Google Cloud Dataflow makes it easy to integrate SAP HANA with BigQuery.

Google Cloud Dataflow is a fully-managed service for transforming and enriching data in stream (real time) and batch (historical) modes with equal reliability and expressiveness -- no more complex workarounds or compromises needed. And with its serverless approach to resource provisioning and management, you have access to virtually limitless capacity to help solve your biggest data processing challenges, while paying only for what you use.

Cloud Dataflow supports fast, simplified pipeline development via expressive Java and Python APIs in the Apache Beam SDK, which provides a rich set of windowing and session analysis primitives as well as an ecosystem of source and sink connectors. Plus, Beam’s unique, unified development model lets you reuse more code across streaming and batch pipelines.

Apache Beam SDKs provide a JDBC implementation to read and write data from data sources. This implementation can be used to connect to and read data off of SAP HANA. In this blog, we will demonstrate code that will read data and process the data read from SAP HANA  using Google Cloud Dataflow engine and write to Google BigQuery. The code can also be customized to incrementally extract data using a timestamp column in the SAP HANA table by providing a WHERE clause (see below) in the SQL definition.

https://storage.googleapis.com/gweb-cloudblog-publish/images/hana-189yr.max-700x700.PNG

Scheduling the pipeline

We have created a process that can extract data from SAP HANA and copy it over to Google BigQuery. Once you have tested that this job runs successfully, you might automate this by scheduling it so you do not have to run it manually every time.

You can use App Engine Cron Service to achieve this. App Engine Cron Service allows you to configure and run cron jobs at regular intervals. These cron jobs are a little different from regular Linux cron jobs in that they cannot run any script or command. They can only invoke a URL defined as part of your App Engine app via HTTP GET. In return, you don’t have to worry about how or where the cron job is running. App Engine infrastructure ensures your cron job runs at your preferred, intended interval.

You should refer to this blog for additional details on how to configure a servlet and deploy it on App Engine.

https://storage.googleapis.com/gweb-cloudblog-publish/images/hana-2huwe.max-700x700.PNG

Code snippets and implementation

Now that we have conceptually defined a few useful pipelines, let’s walk through the code required to build the integration.
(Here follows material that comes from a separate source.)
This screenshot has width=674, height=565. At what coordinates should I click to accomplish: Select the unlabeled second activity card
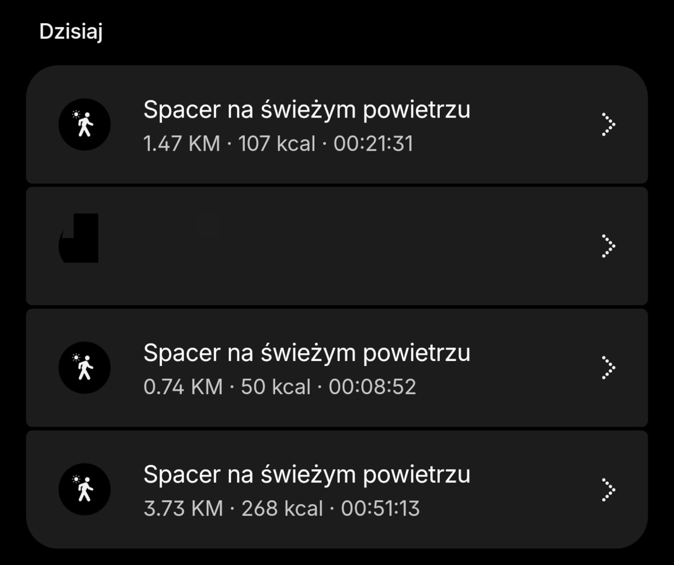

The following code uses the built-in Apache Beam JdbcIO source class to read in data from SAP Hana. In order to do this, we had to provide the ngdbc.jar file from the SAP Hana client download library as our jdbc driver. We used the following command to install it with maven:

mvn install:install-file -Dfile=ngdbc.jar -DgroupId=sap -DartifactId=sap-hana-jdbc -Dversion=1.0 -Dpackaging=jar -DgeneratePom=true

And then used the following maven dependency in our pom.xml file:

Loading...

Once this was setup, we could use the necessary com.sap.db.jdbc.Driver class to access the SAP Hana instance from our Beam Java pipeline. Our implementation used a parameterized query and a row mapper function. The row mapper allows us to prepare our data to be serialized and used throughout our pipeline. In this case, we are using a custom AutoValue class to package up the column values to be used later when creating our entry into BigQuery.

The parameterized query allows us to use a parameter setter to create multiple queries to chunk our data read operation so that we can scale in a more efficient manner.

Loading...

We then make whichever Beam transformations we want on our data, but in this case we will simply take our custom DBRow object and convert it to a BigQuery TableRow object that can be used by the BigQueryIO sink in Beam. So for that, we create a custom DoFn which will extract each data field in the correct order and put them in the BigQuery TableRow object and then emit the result.

Loading...

Now we can create our pipeline using our new PTransform and DoFn. We first manually create a PCollection of Strings that indicate how we will chunk up our input and then apply our PTransform and DoFn in order. Lastly, we utilize the BigQueryIO class to write our PCollection of TableRows.

Loading...

We can also connect manually to Hana outside of the pipeline operation to grab our table schema so that we could provide this to BigQuery in case it was needed.

Loading...

The full and most up to date version of the code is available from a public git repository here.

Final output

To run our pipeline, we use Maven to automate our build and execution. We pass some parameters to our program which specify some information regarding how and which table to access from our SAP Hana instance and where in BigQuery we should store the data when transferred. Since we are going to use the Cloud Dataflow execution engine to run our Apache Beam code, we also need to pass in some additional parameters which tell the Dataflow Runner class where it can store files for staging and temporary purposes and what project it can use to run.

Loading...

We’ve omitted a lot of the maven details, but you can see that the program logs the simple SQL query it will run to pull data from Hana, along with some information about how to check the progress of our pipeline in our GCP Console and the execution time to deploy the pipeline.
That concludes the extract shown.